DOCUMENT EXTRACT.
————
Under the Private Securities Litigation Reform Act of 1995
 
Statements in this document that are not historical, including but not limited to those regarding the consummation of the proposed transaction between Stanley and Black & Decker and the realization of synergies in connection therewith, are “forward looking statements” and, as such, are subject to risk and uncertainty.
 
Stanley’s and Black & Decker’s ability to deliver the results as described above is based on current expectations and involves inherent risks and uncertainties, including factors listed below and other factors that could delay, divert, or change any of them, and could cause actual outcomes and results to differ materially from current expectations. In addition to the risks, uncertainties and other factors discussed in this document, the risks, uncertainties and other factors that could cause or contribute to actual results differing materially from those expressed or implied in the forward looking statements include, without limitation, those set forth in the “Risk Factors” section, the “Legal Proceedings” section, the “Management’s Discussion and Analysis of Financial Condition and Results of Operations” section and other sections of Stanley’s and Black & Decker’s Annual Reports on Form 10-K and any material changes thereto set forth in any subsequent Quarterly Reports on Form 10-Q, those contained in Stanley’s and Black & Decker’s other filings with the Securities and Exchange Commission, and those set forth below.
————
MATERIAL PROVIDED.
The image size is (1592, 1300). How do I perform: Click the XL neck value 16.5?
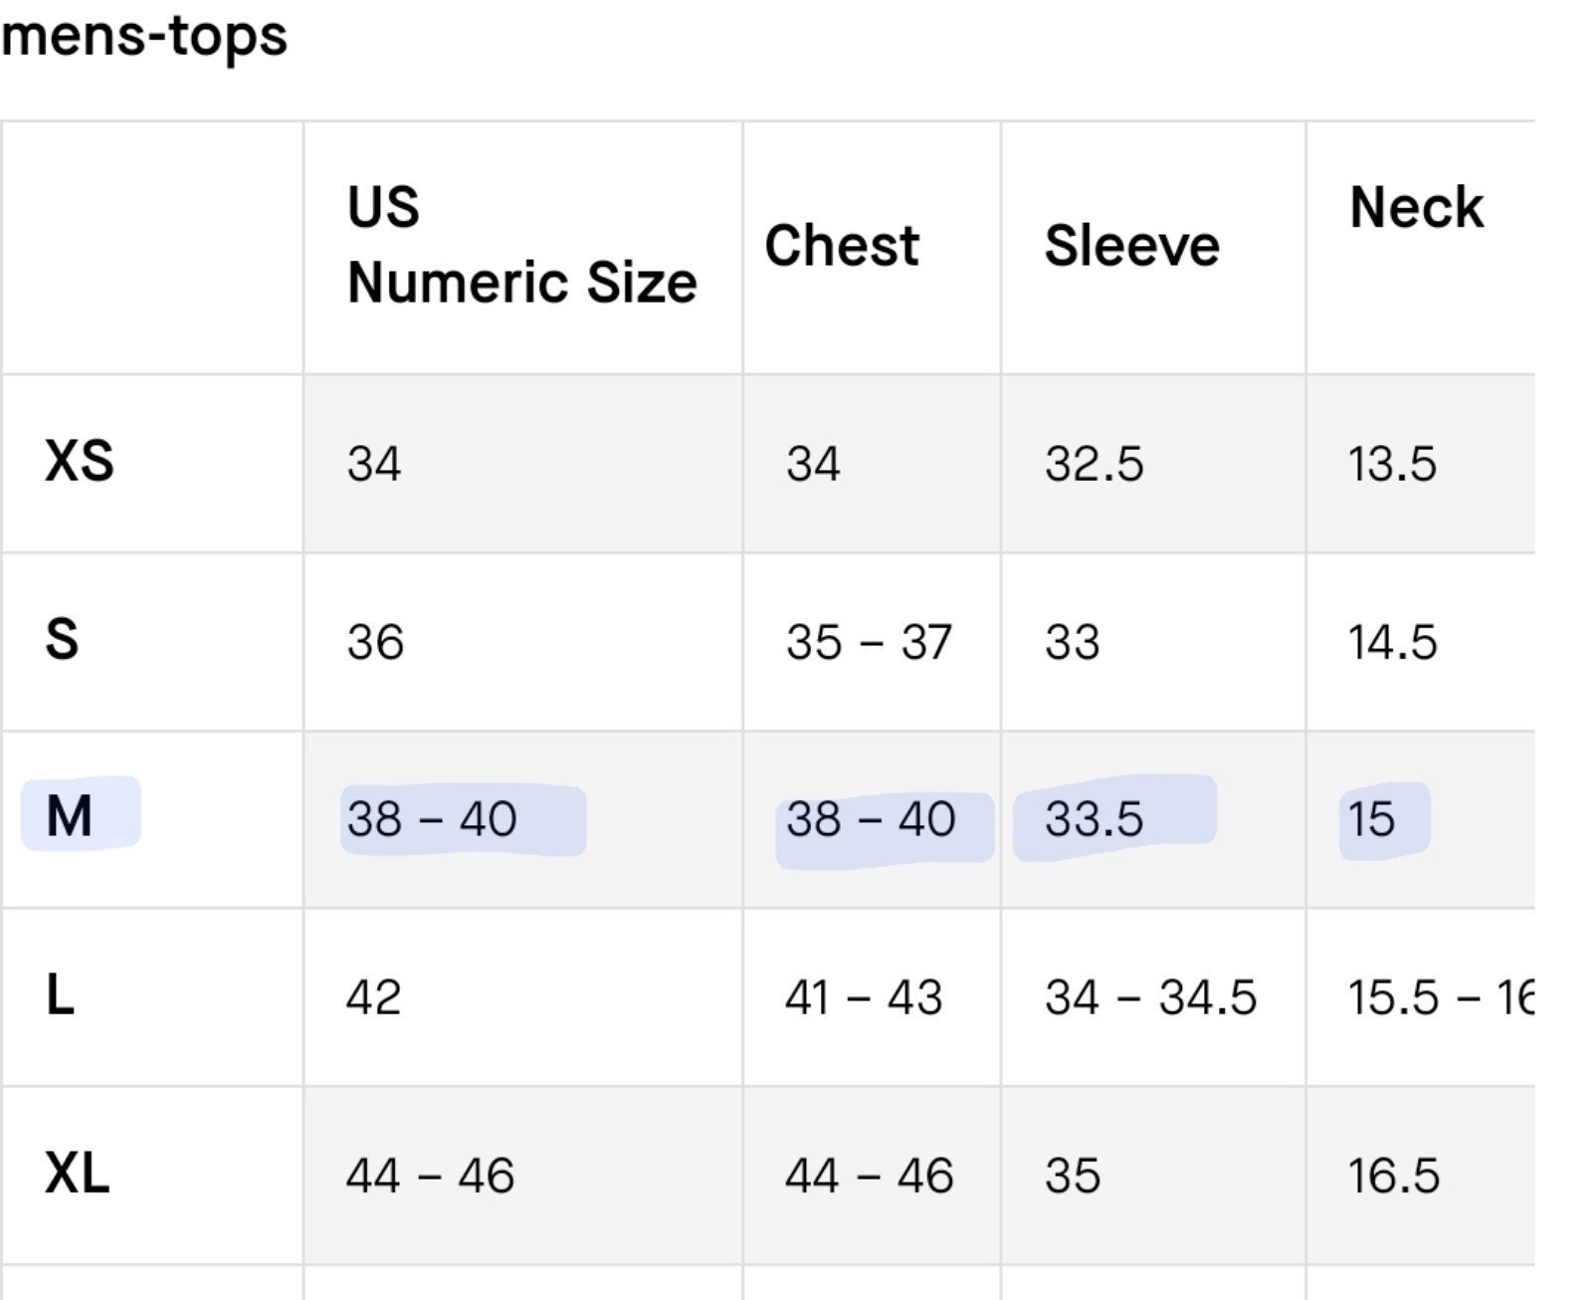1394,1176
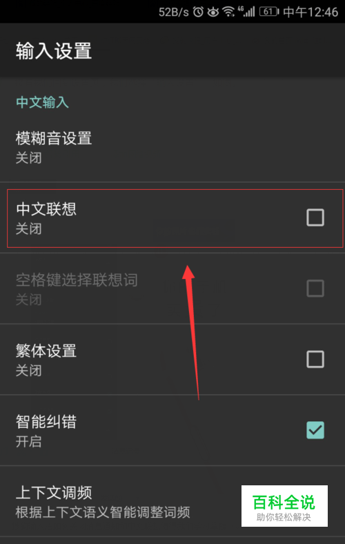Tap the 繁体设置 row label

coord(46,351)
————
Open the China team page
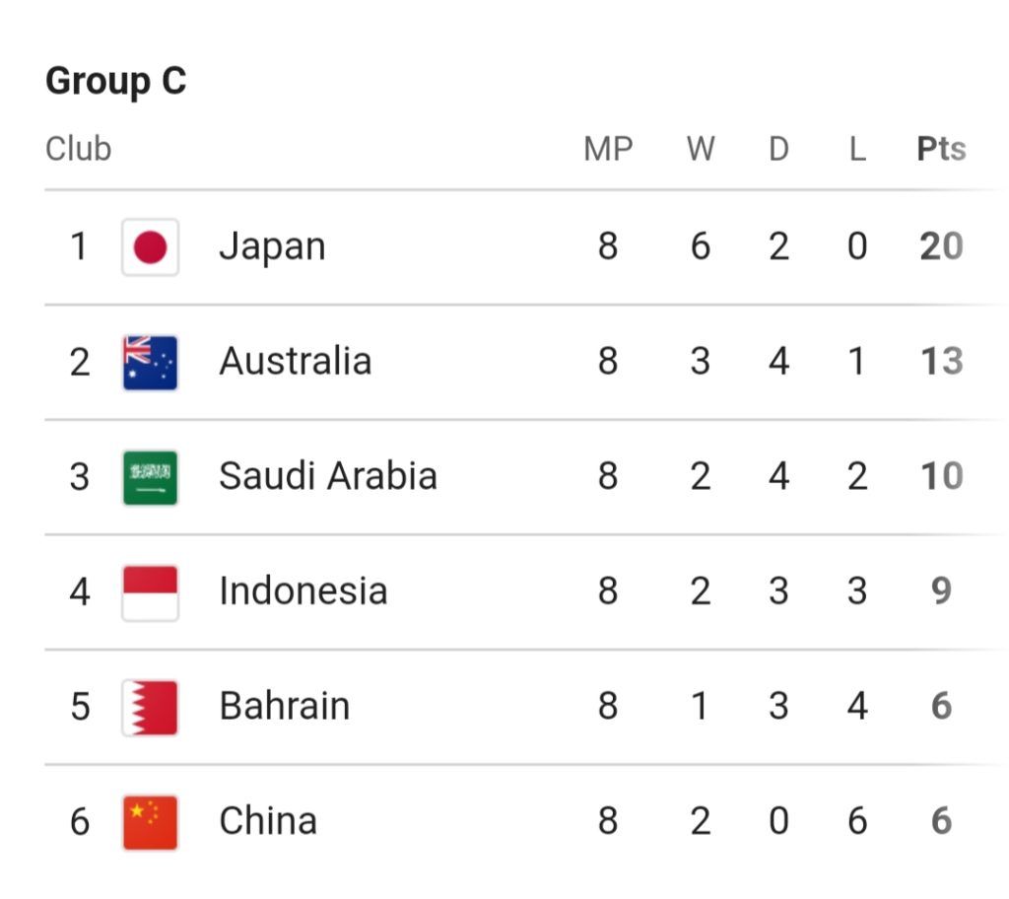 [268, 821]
————
EXERCISE PROMPT. Please revise the Stanley and Black & Decker disclaimer from "Statements in this" up to and including "risk and uncertainty.", putting "efficiencies" in place of "synergies". The lines have no connection to the Stanley and Black & Decker disclaimer.

FULL RESPONSE.
Statements in this document that are not historical, including but not limited to those regarding the consummation of the proposed transaction between Stanley and Black & Decker and the realization of efficiencies in connection therewith, are “forward looking statements” and, as such, are subject to risk and uncertainty.